To use the toolkit, run the following command in the terminal:

python onnx_to_hls.py --model <path_to_onnx_model> [additional options]

This will take the ONNX model and generate HLS-compatible C++ and header files in the specified output directories.

Command-Line Arguments

• --model: (Required) Path to the ONNX model file.
• --result_hpp_path: (Optional) Path to save the generated .hpp files (default: ./include_hw/).
• --result_cpp_path: (Optional) Path to save the generated .cpp files (default: ./src_hw/).
• --input_mem_width: (Optional) Input memory width (default: 64).
• --output_mem_width: (Optional) Output memory width (default: 64).
• --max_subgraph_weight: (Optional) Maximum subgraph weight (default: 250,000).
• --subgraph_weight_margin: (Optional) Allowed subgraph weight margin (default: 1.1).
• --brevitas: (Optional) Flag to indicate if the ONNX model is quantized using Brevitas (default: False).
• --float: (Optional) Flag to treat the model as a floating-point model (default: False).
• --profiler_json: (Optional) Path to the profiler JSON file (default: ./profiled_activations.json).
• --stop_node: (Optional) Last node in the graph (default: '').

Example

Here’s an example of how to use the toolkit:

python onnx_to_hls.py --model ./models/my_model.onnx \
    --result_hpp_path ./include_hw/ \
    --result_cpp_path ./src_hw/ \
    --input_mem_width 64 \
    --output_mem_width 64 \
    --brevitas

This command will take the ONNX model located at ./models/my_model.onnx, and generate .hpp files in ./include_hw/ and .cpp files in ./src_hw/ based on the model's architecture.

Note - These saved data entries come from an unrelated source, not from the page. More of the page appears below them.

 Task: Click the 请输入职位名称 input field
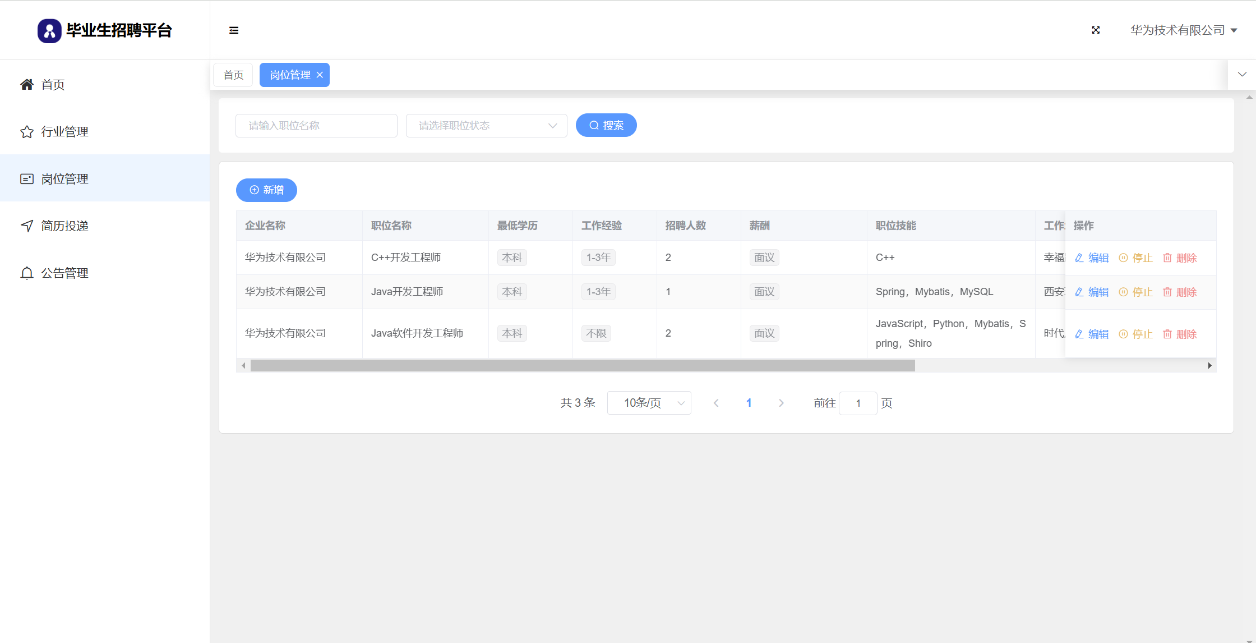316,126
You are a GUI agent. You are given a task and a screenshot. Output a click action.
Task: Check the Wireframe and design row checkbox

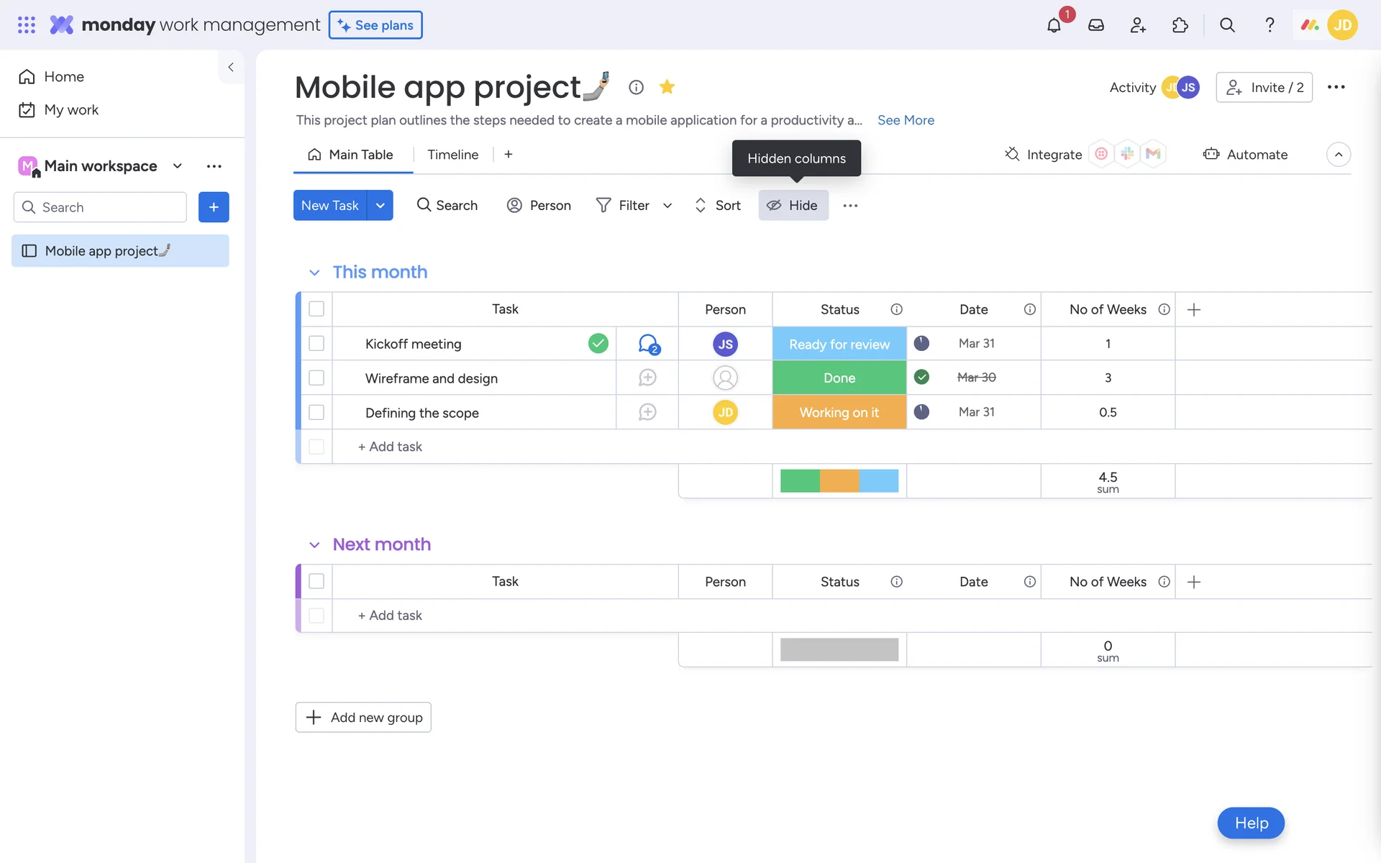316,378
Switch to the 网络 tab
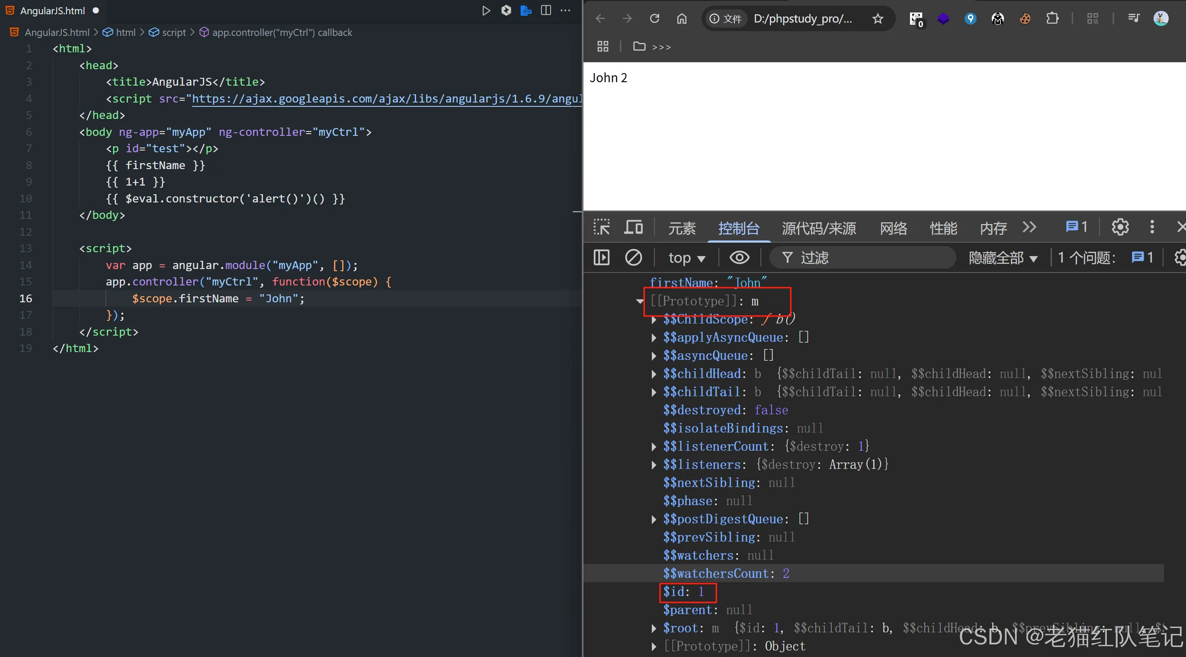Image resolution: width=1186 pixels, height=657 pixels. click(893, 228)
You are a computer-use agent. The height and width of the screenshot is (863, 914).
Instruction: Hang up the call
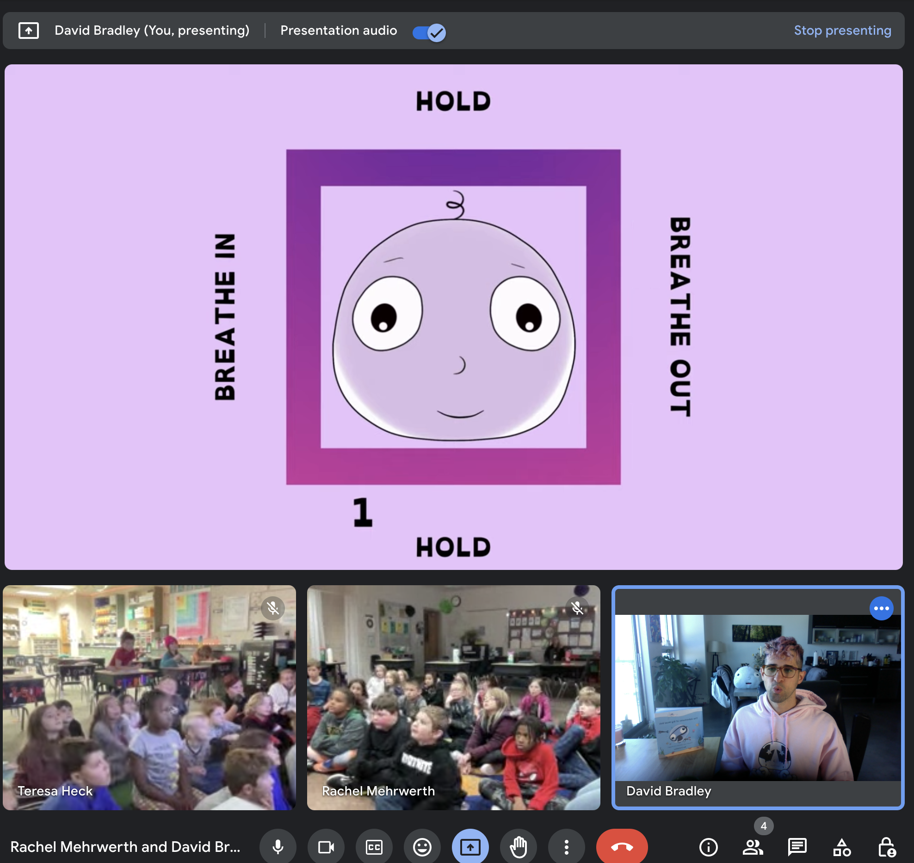tap(622, 847)
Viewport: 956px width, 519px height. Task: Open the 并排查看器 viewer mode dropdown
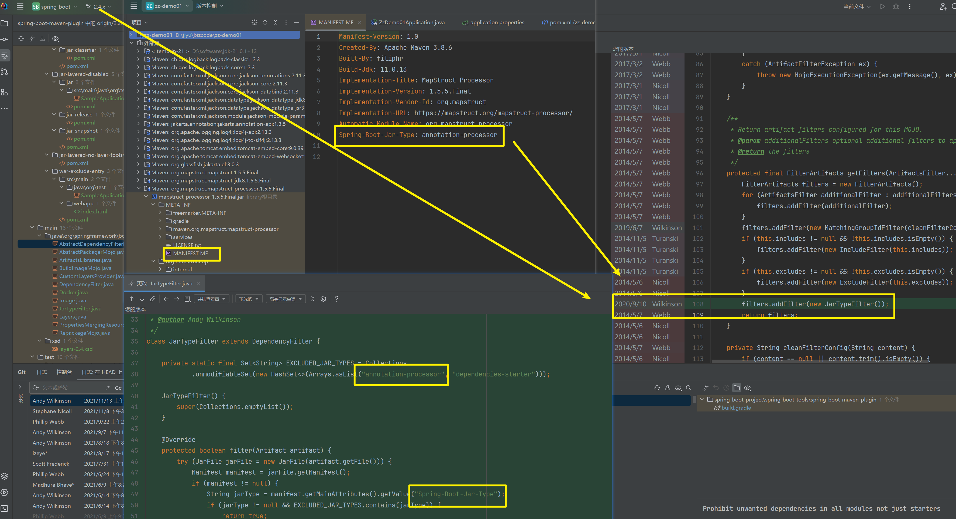211,299
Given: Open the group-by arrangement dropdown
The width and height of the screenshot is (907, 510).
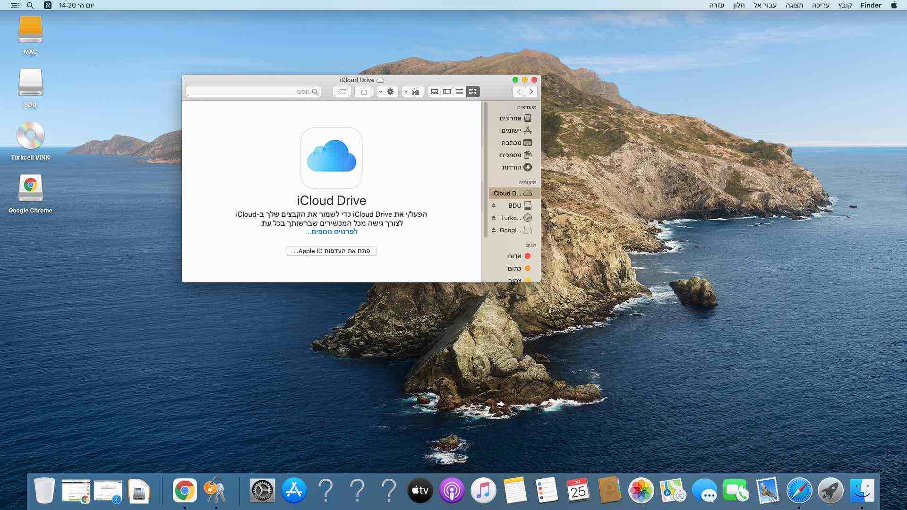Looking at the screenshot, I should [x=412, y=92].
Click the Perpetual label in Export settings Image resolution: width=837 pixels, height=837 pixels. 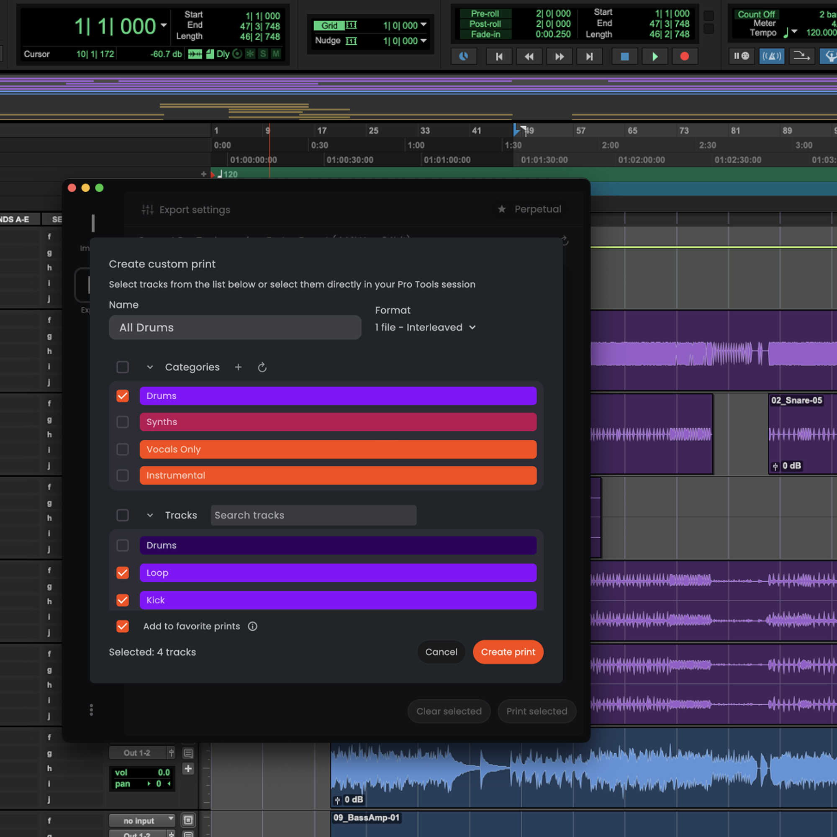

The model is assumed to be quantized using Brevitas.

Output Files

• Top-Level Wrapper Files: dnn_top_level_wrapper.hpp, dnn_top_level_wrapper.cpp
• Main Logic Files: dnn_top_level.cpp
• Profilers: dnn_profilers.hpp, dnn_profilers.cpp
• Configuration Files: dnn_config.hpp
• Parameter Files: dnn_params.hpp
• Visualization Files: my_model_after_onnx.png, my_model_after_creating_subgraphs.png this allows the user to visualize the internal structure of the model after the toolkit has processed it.

Further Development

• Support for more complex ONNX layers and edge cases will be included in upcoming updates.
• Support for other quantization libraries and formats will be added.